◆ **TASKS FOR THIS EXERCISE**:
a) According to the PR description, why did the earlier implementation keep the dispatched route tasks in a set?
b) Can you recast everything in the entries, from the line containing "Click yellow question" down to the line containing "Action: (13, 66)", as a JSON list of strings with one string per line and blank lines left out?

# PR: Bounded In-Flight Task Counter + Simplified Route Task Management

**Branch:** `perf/in-flight-cap`  
**Base:** `rightup/fix-perfom-speed`  
**Files changed:** `repeater/packet_router.py` (1 file, ~33 lines net)

---

## Background

The queue loop dispatches each incoming packet as an `asyncio.create_task` so TX
delay timers run concurrently — this is correct behaviour.  The previous
implementation tracked these tasks in a `set[asyncio.Task]` (`_route_tasks`) for
two reasons:

1. **Error surfacing** — the done-callback read `task.result()` to log exceptions.
2. **Shutdown cancellation** — `stop()` cancelled and awaited all tasks in the set.

This PR replaces the set with a simple integer counter and tightens the companion
deduplication prune threshold.

---

## Problems

### Problem 1 — Unbounded task accumulation

LoRa airtime naturally limits steady-state throughput to a handful of in-flight
tasks at any time.  But burst arrivals can spike the count temporarily:

- **Multi-hop flood amplification**: a single source packet is forwarded by every
  repeater in range, each of which re-broadcasts it. A node at a mesh junction
  may receive 5–10 copies within 100 ms, each scheduling a separate `delayed_send`
  task.
- **Collision retries**: hardware-level collisions produce duplicate RF bursts that
  all arrive within the same RX window.

◆ **RECORDS SHOWN**:
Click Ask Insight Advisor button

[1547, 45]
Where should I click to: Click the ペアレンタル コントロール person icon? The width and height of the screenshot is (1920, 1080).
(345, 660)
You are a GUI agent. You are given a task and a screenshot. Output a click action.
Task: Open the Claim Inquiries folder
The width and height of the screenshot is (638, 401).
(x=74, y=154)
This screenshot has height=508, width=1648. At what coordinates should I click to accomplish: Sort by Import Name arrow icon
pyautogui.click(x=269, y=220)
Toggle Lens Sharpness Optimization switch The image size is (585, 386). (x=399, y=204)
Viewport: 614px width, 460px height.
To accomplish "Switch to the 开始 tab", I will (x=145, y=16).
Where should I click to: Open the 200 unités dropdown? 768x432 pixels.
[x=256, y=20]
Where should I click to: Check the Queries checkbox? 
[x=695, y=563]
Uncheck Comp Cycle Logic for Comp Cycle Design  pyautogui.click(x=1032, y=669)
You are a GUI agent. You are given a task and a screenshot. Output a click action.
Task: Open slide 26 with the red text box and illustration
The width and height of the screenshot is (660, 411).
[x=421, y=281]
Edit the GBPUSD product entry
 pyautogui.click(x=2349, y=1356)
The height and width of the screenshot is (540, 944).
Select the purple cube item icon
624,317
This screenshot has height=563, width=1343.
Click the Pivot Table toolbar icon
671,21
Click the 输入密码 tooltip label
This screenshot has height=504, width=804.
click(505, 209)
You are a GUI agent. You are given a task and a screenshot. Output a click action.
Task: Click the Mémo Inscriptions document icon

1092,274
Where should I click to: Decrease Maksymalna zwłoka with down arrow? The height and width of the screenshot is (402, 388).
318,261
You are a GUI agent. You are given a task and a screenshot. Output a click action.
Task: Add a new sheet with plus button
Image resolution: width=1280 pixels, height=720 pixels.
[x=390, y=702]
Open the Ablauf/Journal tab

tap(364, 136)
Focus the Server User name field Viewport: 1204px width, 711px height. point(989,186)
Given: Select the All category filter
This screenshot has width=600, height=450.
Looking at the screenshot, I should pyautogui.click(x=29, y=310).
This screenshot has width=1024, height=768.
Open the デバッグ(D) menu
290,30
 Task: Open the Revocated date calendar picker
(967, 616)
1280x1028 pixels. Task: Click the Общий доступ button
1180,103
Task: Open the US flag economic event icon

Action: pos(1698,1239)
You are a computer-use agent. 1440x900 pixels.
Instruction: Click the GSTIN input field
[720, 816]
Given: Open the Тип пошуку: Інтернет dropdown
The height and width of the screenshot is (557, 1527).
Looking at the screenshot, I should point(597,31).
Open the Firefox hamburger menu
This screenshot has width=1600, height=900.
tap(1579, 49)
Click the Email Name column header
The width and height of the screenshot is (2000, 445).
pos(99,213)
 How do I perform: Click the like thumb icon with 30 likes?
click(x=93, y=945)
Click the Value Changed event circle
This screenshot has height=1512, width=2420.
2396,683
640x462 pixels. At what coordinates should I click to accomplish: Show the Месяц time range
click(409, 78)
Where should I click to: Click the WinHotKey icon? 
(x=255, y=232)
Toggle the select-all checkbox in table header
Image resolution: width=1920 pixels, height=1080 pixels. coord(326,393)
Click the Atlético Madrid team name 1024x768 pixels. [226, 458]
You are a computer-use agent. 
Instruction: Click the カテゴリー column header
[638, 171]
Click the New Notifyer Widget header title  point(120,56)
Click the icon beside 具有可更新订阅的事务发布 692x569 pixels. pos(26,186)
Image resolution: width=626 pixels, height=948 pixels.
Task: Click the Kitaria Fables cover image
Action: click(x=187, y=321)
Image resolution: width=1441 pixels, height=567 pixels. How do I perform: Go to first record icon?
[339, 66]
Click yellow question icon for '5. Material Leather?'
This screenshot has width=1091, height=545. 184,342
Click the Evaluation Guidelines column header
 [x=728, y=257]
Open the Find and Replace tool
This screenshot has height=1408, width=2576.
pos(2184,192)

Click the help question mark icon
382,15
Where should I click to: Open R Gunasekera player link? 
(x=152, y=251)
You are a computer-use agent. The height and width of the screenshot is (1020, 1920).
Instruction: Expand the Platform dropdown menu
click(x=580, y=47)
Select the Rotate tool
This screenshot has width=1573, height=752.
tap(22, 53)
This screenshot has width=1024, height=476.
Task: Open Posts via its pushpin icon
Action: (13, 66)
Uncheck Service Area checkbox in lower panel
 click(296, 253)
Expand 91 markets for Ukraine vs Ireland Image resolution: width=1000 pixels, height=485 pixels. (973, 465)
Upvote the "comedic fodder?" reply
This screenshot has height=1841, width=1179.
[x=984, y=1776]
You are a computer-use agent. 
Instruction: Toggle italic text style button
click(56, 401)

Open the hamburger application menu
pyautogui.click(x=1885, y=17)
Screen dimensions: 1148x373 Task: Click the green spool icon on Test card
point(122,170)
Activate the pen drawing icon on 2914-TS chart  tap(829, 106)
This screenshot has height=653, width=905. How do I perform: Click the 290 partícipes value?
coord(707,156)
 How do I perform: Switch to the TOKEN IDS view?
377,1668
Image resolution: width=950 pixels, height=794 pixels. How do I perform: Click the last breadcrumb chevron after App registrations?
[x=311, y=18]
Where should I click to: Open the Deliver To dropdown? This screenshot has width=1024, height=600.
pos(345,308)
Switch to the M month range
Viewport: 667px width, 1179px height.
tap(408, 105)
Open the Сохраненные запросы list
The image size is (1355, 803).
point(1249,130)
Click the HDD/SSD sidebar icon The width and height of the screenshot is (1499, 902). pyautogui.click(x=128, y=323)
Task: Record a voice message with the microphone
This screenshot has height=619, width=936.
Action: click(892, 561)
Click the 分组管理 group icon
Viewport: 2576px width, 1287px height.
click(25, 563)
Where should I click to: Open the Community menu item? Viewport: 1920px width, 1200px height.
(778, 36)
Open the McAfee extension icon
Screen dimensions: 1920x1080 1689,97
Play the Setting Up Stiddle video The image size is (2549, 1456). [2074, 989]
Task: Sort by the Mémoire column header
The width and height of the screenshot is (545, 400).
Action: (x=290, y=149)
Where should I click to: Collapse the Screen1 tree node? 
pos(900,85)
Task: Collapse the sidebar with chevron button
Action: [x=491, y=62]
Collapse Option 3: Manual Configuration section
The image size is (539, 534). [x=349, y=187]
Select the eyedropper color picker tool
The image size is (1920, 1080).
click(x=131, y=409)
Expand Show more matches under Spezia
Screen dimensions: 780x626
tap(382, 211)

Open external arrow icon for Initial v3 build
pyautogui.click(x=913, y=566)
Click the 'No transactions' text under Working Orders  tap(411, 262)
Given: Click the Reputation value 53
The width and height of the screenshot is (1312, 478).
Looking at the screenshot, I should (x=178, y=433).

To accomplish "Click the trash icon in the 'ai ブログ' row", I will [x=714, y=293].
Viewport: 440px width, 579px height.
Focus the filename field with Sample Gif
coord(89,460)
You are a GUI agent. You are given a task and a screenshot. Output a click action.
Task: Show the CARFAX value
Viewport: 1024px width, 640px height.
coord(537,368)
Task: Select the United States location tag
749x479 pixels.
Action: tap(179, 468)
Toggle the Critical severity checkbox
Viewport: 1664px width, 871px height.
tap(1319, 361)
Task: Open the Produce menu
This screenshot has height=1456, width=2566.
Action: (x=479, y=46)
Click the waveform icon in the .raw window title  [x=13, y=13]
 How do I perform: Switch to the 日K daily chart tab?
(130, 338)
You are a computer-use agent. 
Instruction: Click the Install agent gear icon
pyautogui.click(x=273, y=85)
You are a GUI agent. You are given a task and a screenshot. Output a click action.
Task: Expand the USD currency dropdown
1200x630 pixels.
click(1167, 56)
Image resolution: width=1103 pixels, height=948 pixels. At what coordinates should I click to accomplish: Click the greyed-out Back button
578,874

◆ **SOLUTIONS BY TASK**:
a) The set served two purposes. The done-callback read `task.result()` so that exceptions would be logged, and `stop()` could cancel and await every task in the set at shutdown.

b)
[
  "Click yellow question icon for '5. Material Leather?'",
  "This screenshot has width=1091, height=545. 184,342",
  "Click the Evaluation Guidelines column header",
  " [x=728, y=257]",
  "Open the Find and Replace tool",
  "This screenshot has height=1408, width=2576.",
  "pos(2184,192)",
  "Click the help question mark icon",
  "382,15",
  "Where should I click to: Open R Gunasekera player link? ",
  "(x=152, y=251)",
  "You are a computer-use agent. The height and width of the screenshot is (1020, 1920).",
  "Instruction: Expand the Platform dropdown menu",
  "click(x=580, y=47)",
  "Select the Rotate tool",
  "This screenshot has width=1573, height=752.",
  "tap(22, 53)",
  "This screenshot has width=1024, height=476.",
  "Task: Open Posts via its pushpin icon",
  "Action: (13, 66)"
]